**EXERCISE REQUIREMENTS**
Return the stretch of the records from the start through the line that contains "Looking at the screenshot, I should 170,362.", copied verbatim.

>> START PROVIDED ENTRIES

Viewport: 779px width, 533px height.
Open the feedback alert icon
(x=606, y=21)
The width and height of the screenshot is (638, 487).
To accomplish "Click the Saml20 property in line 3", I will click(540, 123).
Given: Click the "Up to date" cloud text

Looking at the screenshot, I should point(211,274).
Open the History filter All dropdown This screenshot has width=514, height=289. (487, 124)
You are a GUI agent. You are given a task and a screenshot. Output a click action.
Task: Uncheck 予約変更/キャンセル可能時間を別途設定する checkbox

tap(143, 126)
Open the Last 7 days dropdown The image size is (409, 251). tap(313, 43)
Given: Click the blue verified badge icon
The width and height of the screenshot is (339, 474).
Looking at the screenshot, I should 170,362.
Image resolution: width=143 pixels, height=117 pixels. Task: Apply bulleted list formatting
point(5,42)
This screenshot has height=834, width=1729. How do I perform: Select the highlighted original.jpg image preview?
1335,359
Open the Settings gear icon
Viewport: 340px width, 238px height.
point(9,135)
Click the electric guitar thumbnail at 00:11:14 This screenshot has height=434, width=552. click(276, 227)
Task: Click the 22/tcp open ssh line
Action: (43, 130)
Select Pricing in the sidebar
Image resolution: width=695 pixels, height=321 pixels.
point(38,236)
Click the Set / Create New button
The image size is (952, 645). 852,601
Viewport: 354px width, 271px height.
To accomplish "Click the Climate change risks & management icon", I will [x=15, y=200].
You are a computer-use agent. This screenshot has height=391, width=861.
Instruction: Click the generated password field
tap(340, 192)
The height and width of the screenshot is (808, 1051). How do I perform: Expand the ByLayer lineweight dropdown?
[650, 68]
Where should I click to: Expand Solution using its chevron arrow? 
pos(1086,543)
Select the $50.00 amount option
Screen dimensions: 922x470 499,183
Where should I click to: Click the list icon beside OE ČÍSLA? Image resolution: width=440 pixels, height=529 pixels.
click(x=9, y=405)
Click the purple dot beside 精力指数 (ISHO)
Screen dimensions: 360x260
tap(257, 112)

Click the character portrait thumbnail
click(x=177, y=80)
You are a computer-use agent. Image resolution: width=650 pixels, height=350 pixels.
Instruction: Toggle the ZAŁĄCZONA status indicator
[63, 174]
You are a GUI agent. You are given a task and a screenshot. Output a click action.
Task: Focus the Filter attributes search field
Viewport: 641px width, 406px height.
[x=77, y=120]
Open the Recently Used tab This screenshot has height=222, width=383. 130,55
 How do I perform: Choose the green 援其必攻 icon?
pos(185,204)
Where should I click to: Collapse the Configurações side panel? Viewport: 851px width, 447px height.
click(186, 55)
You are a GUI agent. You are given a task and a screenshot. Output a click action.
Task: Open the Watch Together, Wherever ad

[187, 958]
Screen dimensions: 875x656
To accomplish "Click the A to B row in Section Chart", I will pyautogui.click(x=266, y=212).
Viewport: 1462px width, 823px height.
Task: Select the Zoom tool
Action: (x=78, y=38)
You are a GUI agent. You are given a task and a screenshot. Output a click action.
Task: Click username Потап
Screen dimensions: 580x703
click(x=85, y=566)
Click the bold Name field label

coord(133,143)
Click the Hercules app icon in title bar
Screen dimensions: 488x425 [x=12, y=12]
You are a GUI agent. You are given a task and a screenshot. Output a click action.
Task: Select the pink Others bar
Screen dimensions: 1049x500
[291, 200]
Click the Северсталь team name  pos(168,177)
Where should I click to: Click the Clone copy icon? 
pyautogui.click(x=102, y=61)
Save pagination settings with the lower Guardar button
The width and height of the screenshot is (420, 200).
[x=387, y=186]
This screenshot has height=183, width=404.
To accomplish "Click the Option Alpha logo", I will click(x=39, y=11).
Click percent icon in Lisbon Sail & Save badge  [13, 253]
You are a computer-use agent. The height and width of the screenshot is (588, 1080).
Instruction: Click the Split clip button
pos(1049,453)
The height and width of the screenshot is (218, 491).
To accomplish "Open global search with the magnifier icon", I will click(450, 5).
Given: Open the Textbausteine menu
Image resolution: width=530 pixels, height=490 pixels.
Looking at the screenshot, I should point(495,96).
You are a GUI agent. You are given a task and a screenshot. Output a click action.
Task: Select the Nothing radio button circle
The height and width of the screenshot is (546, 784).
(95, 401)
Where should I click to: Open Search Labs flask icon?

>> END PROVIDED ENTRIES

**FULL ANSWER**
Viewport: 779px width, 533px height.
Open the feedback alert icon
(x=606, y=21)
The width and height of the screenshot is (638, 487).
To accomplish "Click the Saml20 property in line 3", I will click(540, 123).
Given: Click the "Up to date" cloud text

Looking at the screenshot, I should point(211,274).
Open the History filter All dropdown This screenshot has width=514, height=289. (487, 124)
You are a GUI agent. You are given a task and a screenshot. Output a click action.
Task: Uncheck 予約変更/キャンセル可能時間を別途設定する checkbox

tap(143, 126)
Open the Last 7 days dropdown The image size is (409, 251). tap(313, 43)
Given: Click the blue verified badge icon
The width and height of the screenshot is (339, 474).
Looking at the screenshot, I should 170,362.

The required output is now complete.